Students could opt out of animal dissections

The Vancouver Province
April 14, 2005
Elaine O'Connor
Education Reporter

A Vancouver School Board committee has approved a draft policy allowing high school students to opt out of animal dissections on ethical and religious grounds.

The committee met Wednesday night and agreed to send the policy to the board for a vote. The move puts the district in a position to become Canada's first major school board to pass a "student-choice policy."

"Everyone got the big picture and that is (that) students should have the right to choose," said Vancouver animal advocate Lesley Fox, who has been lobbying for the policy with the board and through the website www.frogsarecool.com.
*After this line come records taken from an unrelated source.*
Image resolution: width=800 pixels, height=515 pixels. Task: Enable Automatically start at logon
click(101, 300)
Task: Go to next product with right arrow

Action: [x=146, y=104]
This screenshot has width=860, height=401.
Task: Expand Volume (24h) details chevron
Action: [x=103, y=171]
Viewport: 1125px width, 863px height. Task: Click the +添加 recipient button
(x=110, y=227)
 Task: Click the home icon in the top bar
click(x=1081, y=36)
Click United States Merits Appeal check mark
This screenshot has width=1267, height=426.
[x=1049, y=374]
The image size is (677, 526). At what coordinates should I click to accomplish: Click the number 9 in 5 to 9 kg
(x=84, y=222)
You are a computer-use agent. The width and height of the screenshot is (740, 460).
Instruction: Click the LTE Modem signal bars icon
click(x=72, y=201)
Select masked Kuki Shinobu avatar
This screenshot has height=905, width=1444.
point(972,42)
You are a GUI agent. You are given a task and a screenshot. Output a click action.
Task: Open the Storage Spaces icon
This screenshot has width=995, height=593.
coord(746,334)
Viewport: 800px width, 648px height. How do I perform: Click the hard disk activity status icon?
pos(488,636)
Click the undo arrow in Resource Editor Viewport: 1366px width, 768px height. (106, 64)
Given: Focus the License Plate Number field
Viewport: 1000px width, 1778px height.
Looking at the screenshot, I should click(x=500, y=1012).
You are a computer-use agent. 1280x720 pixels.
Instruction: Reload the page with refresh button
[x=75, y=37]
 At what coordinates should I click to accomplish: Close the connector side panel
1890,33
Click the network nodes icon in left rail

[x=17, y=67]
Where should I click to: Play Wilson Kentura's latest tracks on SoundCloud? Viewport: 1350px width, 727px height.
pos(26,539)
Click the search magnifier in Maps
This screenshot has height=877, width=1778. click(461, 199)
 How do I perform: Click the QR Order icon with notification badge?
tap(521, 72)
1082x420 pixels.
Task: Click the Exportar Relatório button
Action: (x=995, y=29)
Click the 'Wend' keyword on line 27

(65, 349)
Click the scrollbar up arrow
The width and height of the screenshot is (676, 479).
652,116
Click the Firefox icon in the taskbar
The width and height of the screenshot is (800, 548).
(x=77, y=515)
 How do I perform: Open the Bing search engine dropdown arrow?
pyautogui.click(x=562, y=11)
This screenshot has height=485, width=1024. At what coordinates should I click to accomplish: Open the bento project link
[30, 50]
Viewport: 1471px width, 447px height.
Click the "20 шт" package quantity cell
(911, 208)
Trustee Kevin Millsip said the board would likely pass the policy at a board meeting on Monday.

"I totally support students having access to alternatives," he said. "Even in medical schools they're moving towards software-based programs."

But secondary school teachers had reservations about whether it was necessary and what it would cost to provide digital dissection-simulation alternatives for students who would still be required to do the course work.

"What is being bandied about was software at the cost of close to $900 per school. Then you need the computers on which to play the software," said Bill Bargeman, president of the Vancouver Secondary Teachers Association.

Bargeman, a high school social sciences teachers, said a policy noting students' right to refuse up front would likely convince more students to opt out, and schools would be left scrambling to find and fund edcuational alternatives.

He also argued that dissection choice is not a pressing issue among students or teachers.